Normally, with a struggling economy, loosening monetary policy to restore the international competitiveness of industry is a pretty sensible idea. Greece and Italy would just love to do it. Japan’s been doing it for years. But none of them already has an inflation rate of over 13% and rising.

Russia is dependent on imports for most things, from food (over 40%) to consumer durables and pharmaceuticals, so a drop in the exchange rate automatically means a drop in living standards. Prices rose by more in December alone (2.6%) than they have in Spain in the last three years. Rocketing inflation meant that real incomes fell last year for the first time since Putin took power in 2000.

The CBR justified its rate cut Friday by saying it expects inflationary pressures to ease later this year as a result of what it did in December, but the collateral damage is that the economy will shrink at an annualized rate of 3.2% in the first half of this year.

The damage is visible pretty much everywhere: General Motors Corp. (GM) Friday announced its second price increase in five weeks for its Chevrolet Niva models, and said it would suspend production at its assembly plant in St. Petersburg for two months from mid-March. Ford and Volkswagen have also reported major hits to earnings from losses in Russia.

Other sectors are also suffering, albeit for different reasons. Carlsberg SA (CABJF) said Wednesday it would close two of its 10 breweries in Russia, even though beer doesn’t need any expensive imported inputs, and even though it can finance operations from its home country Denmark at rates near to zero. It doesn’t help that the government has tripled excise duty on beer in the last couple of years in a bid to crack down on alcoholism.
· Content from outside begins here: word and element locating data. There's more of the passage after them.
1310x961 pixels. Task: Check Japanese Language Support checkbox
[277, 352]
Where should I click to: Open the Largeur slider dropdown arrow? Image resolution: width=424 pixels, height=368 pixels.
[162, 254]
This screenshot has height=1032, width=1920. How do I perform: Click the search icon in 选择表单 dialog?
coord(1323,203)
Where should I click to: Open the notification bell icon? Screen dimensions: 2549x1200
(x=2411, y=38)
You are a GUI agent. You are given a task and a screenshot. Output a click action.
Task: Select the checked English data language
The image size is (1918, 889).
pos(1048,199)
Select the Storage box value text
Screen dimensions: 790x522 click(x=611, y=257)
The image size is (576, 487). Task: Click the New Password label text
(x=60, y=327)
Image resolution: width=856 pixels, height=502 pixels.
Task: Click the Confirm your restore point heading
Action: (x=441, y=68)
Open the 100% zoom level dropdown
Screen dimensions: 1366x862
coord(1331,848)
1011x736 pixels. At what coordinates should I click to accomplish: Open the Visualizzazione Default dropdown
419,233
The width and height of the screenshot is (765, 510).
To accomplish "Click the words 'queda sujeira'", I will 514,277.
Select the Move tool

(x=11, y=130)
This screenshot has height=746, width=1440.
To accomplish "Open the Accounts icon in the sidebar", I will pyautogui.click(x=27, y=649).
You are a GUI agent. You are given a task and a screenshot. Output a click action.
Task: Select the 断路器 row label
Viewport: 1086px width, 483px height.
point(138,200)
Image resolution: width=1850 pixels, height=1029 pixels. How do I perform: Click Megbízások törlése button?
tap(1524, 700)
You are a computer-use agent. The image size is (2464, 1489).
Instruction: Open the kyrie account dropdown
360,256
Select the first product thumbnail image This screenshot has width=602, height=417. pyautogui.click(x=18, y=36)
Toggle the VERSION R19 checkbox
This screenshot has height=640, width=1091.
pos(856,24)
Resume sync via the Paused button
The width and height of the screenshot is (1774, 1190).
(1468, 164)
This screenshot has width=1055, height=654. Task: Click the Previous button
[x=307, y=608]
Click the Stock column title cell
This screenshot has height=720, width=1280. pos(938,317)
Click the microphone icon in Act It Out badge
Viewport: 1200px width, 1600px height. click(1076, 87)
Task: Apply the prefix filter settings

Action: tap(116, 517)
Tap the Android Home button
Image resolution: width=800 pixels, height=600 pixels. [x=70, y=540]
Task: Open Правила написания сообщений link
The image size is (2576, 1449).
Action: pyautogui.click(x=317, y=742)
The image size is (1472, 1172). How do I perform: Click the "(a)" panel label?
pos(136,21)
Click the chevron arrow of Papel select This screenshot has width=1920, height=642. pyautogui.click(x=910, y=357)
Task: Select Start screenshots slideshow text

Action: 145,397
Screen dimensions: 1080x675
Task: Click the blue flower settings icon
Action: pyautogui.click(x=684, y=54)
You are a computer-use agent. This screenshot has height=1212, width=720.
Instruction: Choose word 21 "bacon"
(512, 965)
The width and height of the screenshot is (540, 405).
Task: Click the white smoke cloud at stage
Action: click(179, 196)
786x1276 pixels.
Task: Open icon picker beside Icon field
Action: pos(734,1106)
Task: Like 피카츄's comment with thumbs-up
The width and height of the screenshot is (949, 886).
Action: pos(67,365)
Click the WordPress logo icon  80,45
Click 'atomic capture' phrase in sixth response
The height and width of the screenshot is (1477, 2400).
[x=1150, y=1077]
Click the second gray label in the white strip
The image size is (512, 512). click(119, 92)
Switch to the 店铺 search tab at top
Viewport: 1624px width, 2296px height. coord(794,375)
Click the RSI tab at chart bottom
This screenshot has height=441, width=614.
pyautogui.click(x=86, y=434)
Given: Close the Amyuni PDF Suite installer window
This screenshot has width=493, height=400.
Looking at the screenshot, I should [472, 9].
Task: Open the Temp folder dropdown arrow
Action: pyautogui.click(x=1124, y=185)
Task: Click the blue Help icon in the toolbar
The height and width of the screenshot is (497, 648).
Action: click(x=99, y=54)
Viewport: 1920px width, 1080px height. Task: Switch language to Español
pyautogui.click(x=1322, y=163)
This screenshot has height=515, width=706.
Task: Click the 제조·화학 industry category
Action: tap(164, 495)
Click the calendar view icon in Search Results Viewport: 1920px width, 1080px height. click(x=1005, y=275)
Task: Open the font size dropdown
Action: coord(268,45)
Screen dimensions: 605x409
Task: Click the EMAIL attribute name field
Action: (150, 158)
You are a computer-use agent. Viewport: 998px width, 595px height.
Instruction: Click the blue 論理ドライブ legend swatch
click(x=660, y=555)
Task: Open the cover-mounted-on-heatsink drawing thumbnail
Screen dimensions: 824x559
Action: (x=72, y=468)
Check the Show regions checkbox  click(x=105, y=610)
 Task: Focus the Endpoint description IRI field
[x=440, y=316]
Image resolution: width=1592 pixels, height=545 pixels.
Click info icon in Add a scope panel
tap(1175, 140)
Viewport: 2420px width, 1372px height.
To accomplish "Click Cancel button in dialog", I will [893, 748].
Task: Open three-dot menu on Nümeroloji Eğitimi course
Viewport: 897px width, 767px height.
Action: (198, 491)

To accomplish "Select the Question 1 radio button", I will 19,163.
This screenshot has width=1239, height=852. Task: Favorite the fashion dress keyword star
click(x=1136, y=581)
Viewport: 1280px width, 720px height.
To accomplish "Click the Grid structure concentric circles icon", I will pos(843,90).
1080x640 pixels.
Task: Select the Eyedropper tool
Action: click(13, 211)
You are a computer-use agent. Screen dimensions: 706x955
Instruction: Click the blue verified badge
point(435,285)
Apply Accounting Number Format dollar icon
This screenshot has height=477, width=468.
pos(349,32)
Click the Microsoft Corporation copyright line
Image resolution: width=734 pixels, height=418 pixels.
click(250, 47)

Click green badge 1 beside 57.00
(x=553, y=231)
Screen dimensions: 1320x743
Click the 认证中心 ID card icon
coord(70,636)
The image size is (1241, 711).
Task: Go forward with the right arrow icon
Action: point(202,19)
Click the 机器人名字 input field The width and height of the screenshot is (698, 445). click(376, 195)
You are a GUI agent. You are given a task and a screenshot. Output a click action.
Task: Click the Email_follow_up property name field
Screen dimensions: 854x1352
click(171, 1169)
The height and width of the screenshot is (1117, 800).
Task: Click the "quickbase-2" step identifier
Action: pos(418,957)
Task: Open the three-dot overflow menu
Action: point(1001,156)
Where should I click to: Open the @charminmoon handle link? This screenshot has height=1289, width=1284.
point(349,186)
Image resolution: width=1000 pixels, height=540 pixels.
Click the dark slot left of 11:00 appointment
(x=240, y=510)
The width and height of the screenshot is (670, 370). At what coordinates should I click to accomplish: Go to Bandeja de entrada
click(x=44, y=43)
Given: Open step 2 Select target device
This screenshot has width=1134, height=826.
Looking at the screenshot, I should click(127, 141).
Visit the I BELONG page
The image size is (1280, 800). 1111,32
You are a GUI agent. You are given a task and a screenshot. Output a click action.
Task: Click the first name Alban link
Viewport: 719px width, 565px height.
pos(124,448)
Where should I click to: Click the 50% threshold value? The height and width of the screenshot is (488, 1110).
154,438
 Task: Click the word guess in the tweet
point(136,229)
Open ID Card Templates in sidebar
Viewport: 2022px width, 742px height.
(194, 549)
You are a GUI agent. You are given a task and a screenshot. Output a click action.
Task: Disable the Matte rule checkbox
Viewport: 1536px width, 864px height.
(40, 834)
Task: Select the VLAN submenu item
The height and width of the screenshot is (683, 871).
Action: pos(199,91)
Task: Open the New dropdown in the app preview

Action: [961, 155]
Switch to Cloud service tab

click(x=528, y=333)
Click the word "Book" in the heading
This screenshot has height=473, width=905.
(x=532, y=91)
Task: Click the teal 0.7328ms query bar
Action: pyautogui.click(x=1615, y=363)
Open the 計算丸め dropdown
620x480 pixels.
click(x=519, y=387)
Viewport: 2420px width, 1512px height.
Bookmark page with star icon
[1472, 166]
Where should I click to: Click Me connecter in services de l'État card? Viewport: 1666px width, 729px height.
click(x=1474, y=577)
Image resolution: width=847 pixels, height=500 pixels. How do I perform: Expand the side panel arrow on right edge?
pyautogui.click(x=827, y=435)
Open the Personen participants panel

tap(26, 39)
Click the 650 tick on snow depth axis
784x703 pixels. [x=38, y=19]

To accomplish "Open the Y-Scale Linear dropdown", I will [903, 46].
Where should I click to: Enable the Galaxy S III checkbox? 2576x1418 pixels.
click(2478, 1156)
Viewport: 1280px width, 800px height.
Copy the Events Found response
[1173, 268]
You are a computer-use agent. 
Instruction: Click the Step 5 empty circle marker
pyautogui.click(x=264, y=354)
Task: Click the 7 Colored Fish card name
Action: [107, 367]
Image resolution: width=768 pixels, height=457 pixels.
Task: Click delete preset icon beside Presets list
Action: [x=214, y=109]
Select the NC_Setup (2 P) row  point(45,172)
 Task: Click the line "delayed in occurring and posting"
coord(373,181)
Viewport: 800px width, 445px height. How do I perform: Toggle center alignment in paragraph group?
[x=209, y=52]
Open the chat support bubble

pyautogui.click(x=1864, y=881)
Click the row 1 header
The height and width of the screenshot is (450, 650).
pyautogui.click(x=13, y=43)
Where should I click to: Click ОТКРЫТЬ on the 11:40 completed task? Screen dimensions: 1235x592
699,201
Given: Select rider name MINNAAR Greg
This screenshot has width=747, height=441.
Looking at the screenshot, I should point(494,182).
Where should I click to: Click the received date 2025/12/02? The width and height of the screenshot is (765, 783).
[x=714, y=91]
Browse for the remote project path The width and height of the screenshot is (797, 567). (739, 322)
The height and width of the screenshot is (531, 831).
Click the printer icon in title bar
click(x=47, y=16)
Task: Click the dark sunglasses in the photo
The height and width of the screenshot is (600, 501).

It would be an exaggeration to write Russia’s economy off completely: industrial production was actually up 3.9% on the year in December, thanks mainly to the key oil and gas industry. Steel company OAO NLMK said core profits in 2014 were the best in four years, as the cheaper ruble increased its export margins. Meat and dairy producers also stepped up to the challenge of replacing E.U. and U.S. produce banned by sanctions, though whether Smolensk’s mozzarella represents an improvement on Italy’s is a moot point.

But as aluminum producer Rusal CEO Oleg Deripaska said last week, it’s going to be difficult for industry to substitute imports with local production if interest rates are at 30% and banks are crippled by souring loan books.

Nabiullina has a long tightrope walk ahead of her–and no shortage of people firing at her from both sides.